The Student Perspective on Jobs in America

Almost 2 million college graduates were unemployed in 2009, but future graduates might have better prospects under the $447 billion American Jobs Act proposed by President Barack Obama.

In his address to Congress, President Obama stated that new jobs, including green jobs, would be created. College graduates might be able to land jobs within small businesses as well as teaching jobs.

“The purpose of the American Jobs Act is simple:  to put more people back to work and more money in the pockets of those who are working,” Obama said. “It will create more jobs for construction workers, more jobs for teachers, more jobs for veterans and more jobs for long-term unemployed.”

Mary Brown, a senior majoring in psychology at Howard University, said that Obama’s speech touched on important issues and that the creation of new jobs would help “to get the economy, the country, the citizens back to a place they could feel comfortable.”

“We always expect for there to be something on the other side regardless and that is usually why we attend colleges and trade schools,” Brown said. “I want to know that I am secured after I graduate.”

Enrique Lopezlira, a Ph.D., candidate at Howard University and professor of macroeconomics, thinks the outlook for 2012 graduates is dismal.

“It is not very optimistic,” Lopezlira said. “The recession has affected the youth hugely, not just in the United States but globally.” It is not so much that companies are laying off employees, Lopezlira said.

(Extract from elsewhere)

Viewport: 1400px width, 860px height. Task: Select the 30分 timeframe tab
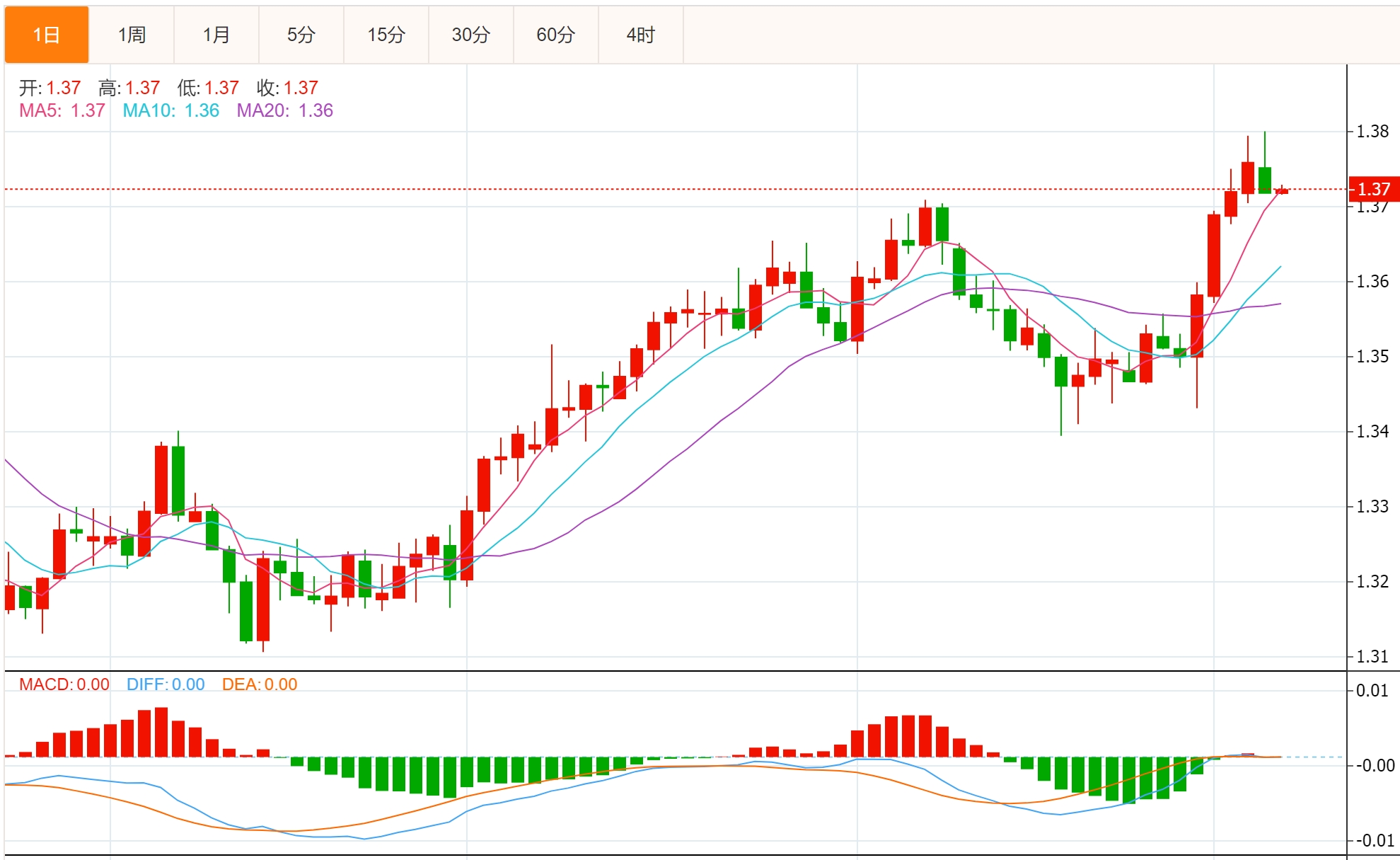pos(471,35)
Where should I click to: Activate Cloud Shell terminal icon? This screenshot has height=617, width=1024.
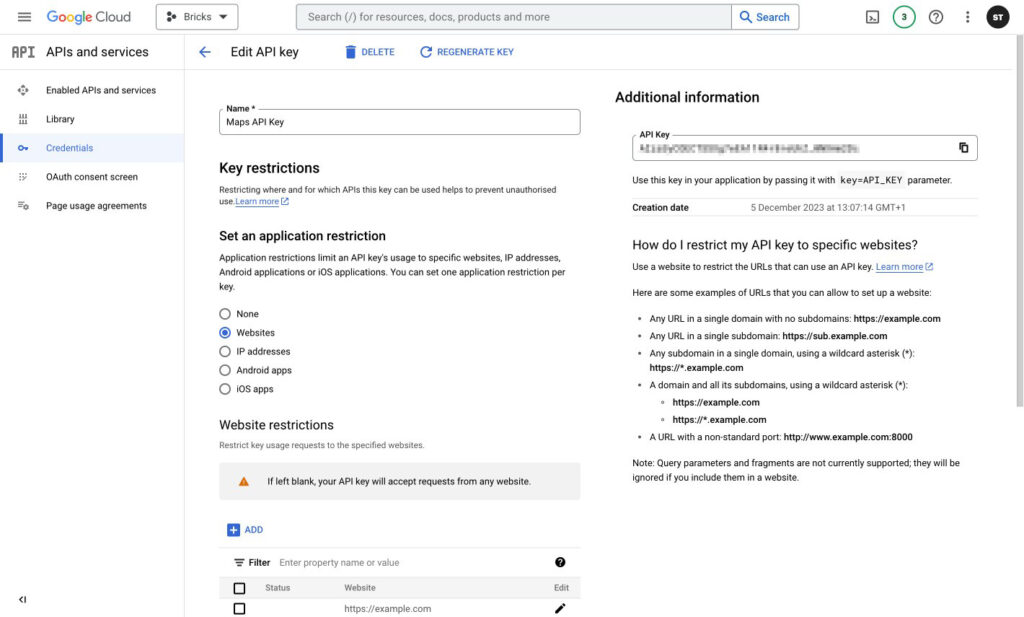872,17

They are not “hiring fast enough in a non-recession period, so there is a lot more competition for jobs.”

According to the Bureau of Labor statistics data, the unemployment rate stood at 9.1 percent as of August 2011 for those ages 16 and older. In 2009 and 2010, it was unchanged at 9.5 percent. “I definitely think we are overlooked now and then,” Brown said.

In a survey conducted by the National Association of Colleges and Employers, 2011 college graduates spent more time searching for jobs than did the previous year’s graduates.

“I think because of the difficulty of the economy right now it is going to be hard to focus on this graduate group of student workers or soon-to-be workers,” said Alexis James, a senior majoring in English at Howard. “If there aren’t jobs out there already for the people already looking, there is definitely not going to be jobs for us college students,”

As alternatives, students have been joining the Teach for America program or the Peace Corps. In 2010, Teach for America received 46,000 applicants, Kris Hintz, career counselor, stated in an article. Of this number, 4,500 applicants were placed throughout the country. Within the same group of applicants, 20 percent of Spelman College’s graduating class applied to the program. In 2009, TFA had 35,000 applicants, up from 25,000 the previous year.

Brown will be one of next year’s applicants as she plans to be part of Teach for America or a teaching fellow. James will be attending law school after graduation, and her top picks are University of Virginia and William and Mary.

“Any young person looking to go into the job market has to work twice as hard as other generations,” Lopezlira said.

“If you are a senior and you haven’t started doing any networking, you are really behind the ball,” he warned. “Students should really come with a plan from year one.”